Taiwanese media have also been refused access to cover the event.
But Chen told AFP he had travelled to the Swiss city anyway to meet health ministers and diplomats from more than 30 countries on the sidelines of the meeting.
“We want every assistance to keep up the international pressure so that this condition will not be happening again,” Chen said, refusing to say which country representatives he would be meeting.
Taiwan was expelled from the WHO in 1972, a year after losing the “China” seat at the United Nations to Beijing.
With China in the ascendant, Taiwan has shed global allies in recent decades and only 21 countries now recognise the island’s sovereignty.

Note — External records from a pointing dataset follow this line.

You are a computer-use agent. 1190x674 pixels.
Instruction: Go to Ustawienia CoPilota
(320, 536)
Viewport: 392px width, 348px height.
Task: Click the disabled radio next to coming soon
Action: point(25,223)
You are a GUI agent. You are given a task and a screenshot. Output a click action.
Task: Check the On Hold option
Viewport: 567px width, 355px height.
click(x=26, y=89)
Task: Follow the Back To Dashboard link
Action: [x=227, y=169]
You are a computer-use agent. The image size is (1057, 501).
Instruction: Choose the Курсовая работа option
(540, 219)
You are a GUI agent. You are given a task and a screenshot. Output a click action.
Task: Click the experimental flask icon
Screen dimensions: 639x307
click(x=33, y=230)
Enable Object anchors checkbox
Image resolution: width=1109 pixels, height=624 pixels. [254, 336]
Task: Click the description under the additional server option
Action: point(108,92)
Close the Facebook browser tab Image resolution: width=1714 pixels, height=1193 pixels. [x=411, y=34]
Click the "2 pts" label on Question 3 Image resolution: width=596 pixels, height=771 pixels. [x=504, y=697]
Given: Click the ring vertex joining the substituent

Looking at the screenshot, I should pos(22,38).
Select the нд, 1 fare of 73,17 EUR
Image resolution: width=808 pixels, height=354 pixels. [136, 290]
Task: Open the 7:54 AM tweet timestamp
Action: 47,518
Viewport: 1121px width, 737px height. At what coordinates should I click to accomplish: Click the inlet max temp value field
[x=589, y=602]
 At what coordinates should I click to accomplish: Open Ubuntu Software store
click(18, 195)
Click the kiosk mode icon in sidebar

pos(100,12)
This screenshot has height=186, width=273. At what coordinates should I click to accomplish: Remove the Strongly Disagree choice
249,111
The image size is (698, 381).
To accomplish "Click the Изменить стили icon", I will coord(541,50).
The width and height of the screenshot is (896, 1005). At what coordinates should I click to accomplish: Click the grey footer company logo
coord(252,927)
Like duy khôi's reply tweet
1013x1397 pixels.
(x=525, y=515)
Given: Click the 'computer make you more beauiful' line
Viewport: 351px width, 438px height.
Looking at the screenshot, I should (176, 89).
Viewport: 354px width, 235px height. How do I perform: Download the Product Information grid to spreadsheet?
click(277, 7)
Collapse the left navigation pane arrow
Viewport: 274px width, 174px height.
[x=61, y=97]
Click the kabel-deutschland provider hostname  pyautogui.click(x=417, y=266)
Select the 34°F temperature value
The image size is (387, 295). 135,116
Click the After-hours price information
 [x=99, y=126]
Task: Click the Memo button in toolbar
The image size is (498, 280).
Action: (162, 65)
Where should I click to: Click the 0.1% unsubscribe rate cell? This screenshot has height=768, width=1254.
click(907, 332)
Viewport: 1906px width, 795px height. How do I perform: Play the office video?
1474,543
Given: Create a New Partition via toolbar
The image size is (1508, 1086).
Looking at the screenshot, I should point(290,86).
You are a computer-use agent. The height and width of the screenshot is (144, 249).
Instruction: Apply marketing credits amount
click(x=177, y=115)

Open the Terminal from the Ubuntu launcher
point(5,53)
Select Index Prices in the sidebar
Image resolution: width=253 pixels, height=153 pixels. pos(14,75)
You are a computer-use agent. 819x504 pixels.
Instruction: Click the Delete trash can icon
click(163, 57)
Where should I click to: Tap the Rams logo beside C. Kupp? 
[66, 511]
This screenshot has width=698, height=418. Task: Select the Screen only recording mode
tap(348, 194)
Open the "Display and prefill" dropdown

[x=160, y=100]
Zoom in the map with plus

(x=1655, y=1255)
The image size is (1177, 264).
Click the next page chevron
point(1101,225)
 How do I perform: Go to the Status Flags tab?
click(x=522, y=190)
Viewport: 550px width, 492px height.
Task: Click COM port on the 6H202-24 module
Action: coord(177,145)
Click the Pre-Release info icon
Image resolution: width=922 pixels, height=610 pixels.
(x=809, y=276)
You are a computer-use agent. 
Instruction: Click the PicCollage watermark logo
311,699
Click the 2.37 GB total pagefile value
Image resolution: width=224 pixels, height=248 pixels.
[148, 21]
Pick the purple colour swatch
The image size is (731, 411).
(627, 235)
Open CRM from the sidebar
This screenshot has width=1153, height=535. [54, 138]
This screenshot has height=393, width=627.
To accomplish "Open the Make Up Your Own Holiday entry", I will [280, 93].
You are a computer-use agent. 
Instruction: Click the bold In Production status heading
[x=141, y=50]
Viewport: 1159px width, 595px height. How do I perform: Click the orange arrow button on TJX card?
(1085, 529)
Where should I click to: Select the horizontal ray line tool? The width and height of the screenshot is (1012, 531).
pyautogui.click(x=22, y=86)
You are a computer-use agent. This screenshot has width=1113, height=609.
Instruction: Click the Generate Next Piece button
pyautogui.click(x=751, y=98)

Even its most powerful ally, the United States, has no official diplomatic relations with Taipei.
US President Donald Trump recently rebuffed the idea of another phone call with Tsai after their protocol-busting chat following his election victory, saying he would not want to damage relations with China’s President Xi Jinping.
Around a dozen representatives from countries that back Taiwan are expected to push Monday for the island to receive permanent observer status at the WHO, although there is little hope the request will be granted.
“Obtaining a permanent observer (seat) is our final goal,” Chen said, acknowledging though that this was not likely to happen overnight.
“We will do it step by step,” he said.
Chen said there were no plans to meet with Chinese officials during his trip to Geneva, but said that “for the health of both sides we are willing to work together if we have the chance”.
He warned that leaving Taiwan out in the cold could be detrimental to global health, with international cooperation and rapid exchange of information seen as vital to halting disease outbreaks.
“We feel sorry that the welfare of human health is unnecessarily polluted by China,” he said.